Return, exactly and with nothing added, the line with "The width and" together with all lines after it through the end of the data below. No pictures belong in the copy.

[Collected data entries]
== == ==
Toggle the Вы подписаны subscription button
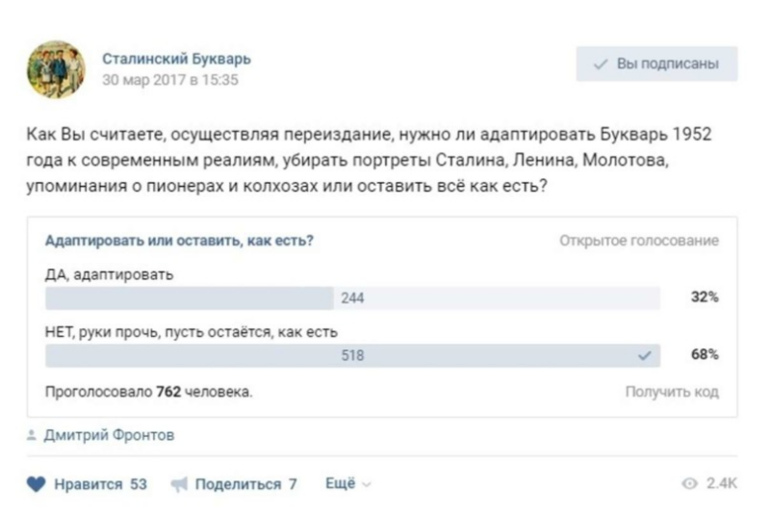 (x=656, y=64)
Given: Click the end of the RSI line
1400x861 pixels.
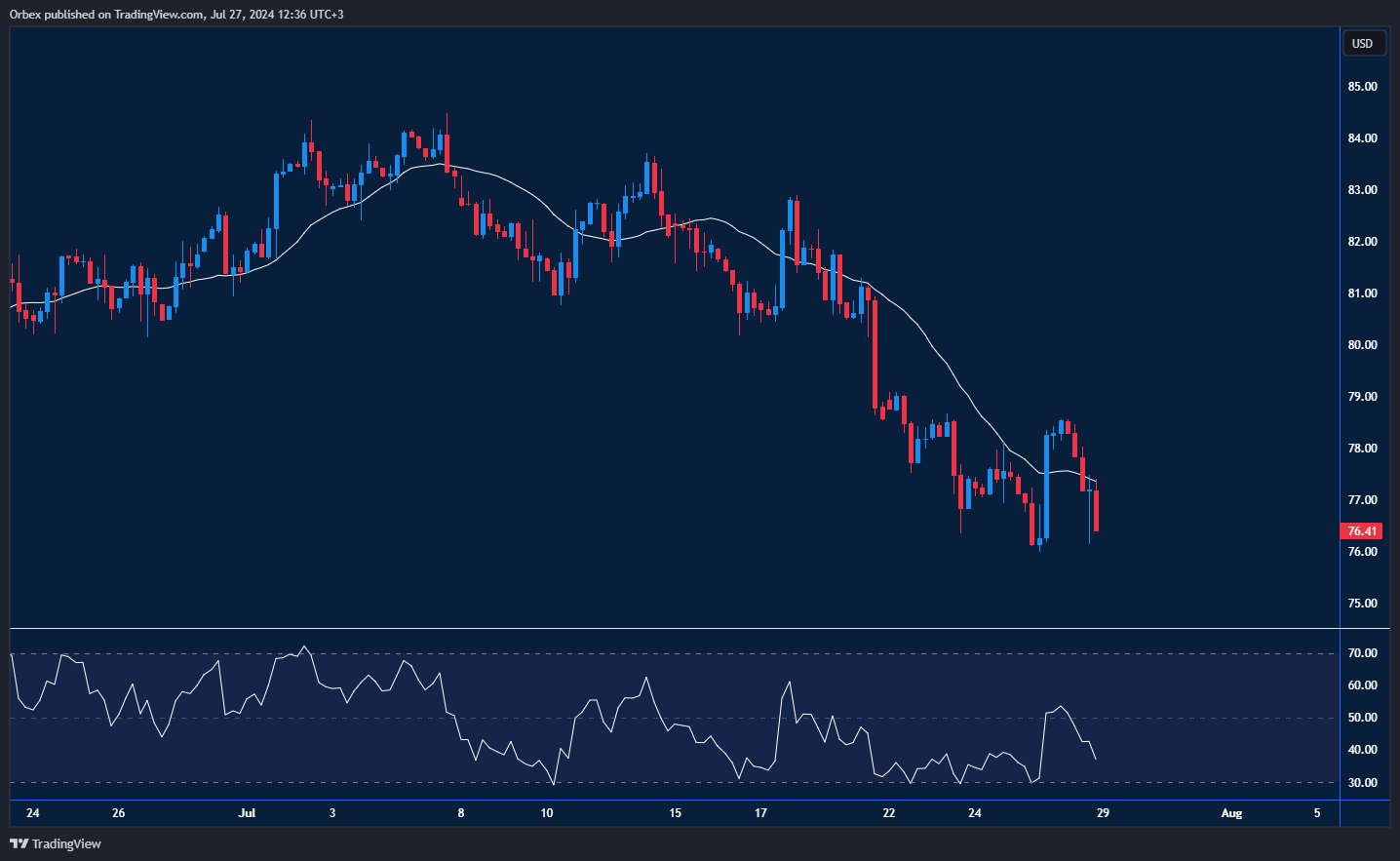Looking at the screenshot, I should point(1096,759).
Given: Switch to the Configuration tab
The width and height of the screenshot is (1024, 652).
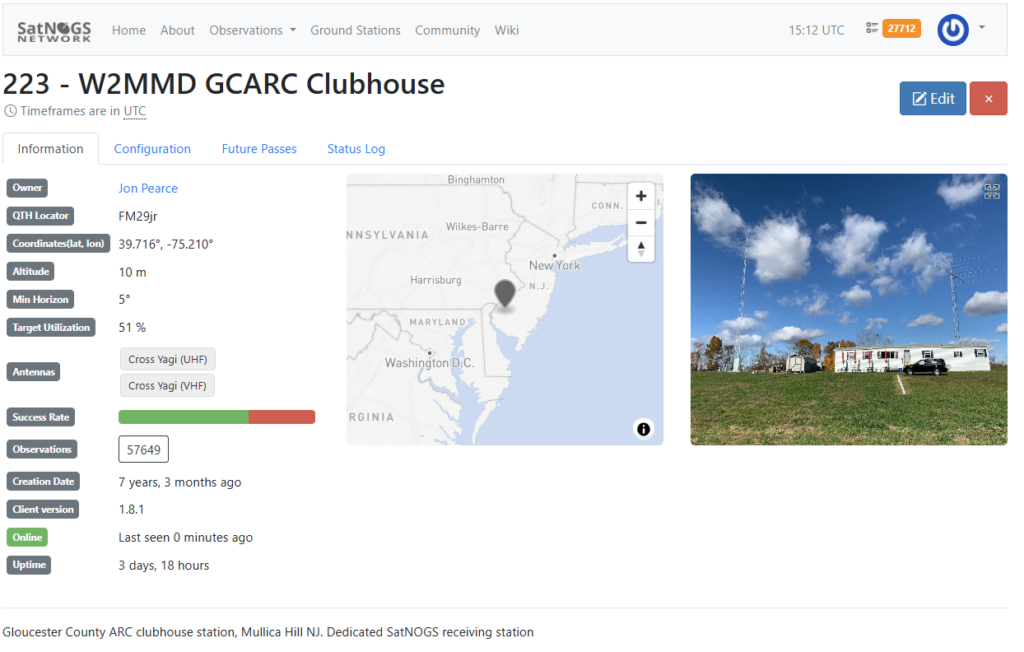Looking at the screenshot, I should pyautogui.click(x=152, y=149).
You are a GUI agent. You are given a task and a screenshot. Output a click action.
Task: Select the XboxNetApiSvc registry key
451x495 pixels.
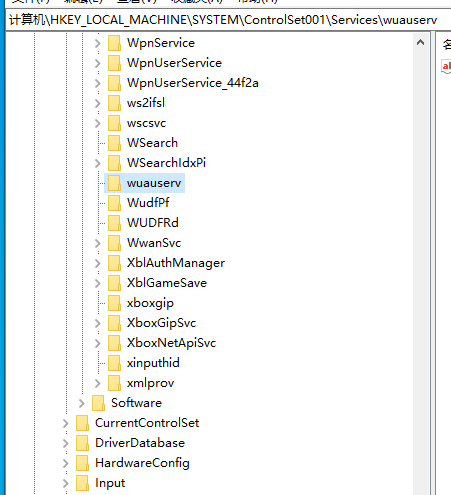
== == ==
**ANSWER**
The width and height of the screenshot is (1024, 652).
Looking at the screenshot, I should pyautogui.click(x=152, y=149).
You are a GUI agent. You are given a task and a screenshot. Output a click action.
Task: Select the XboxNetApiSvc registry key
451x495 pixels.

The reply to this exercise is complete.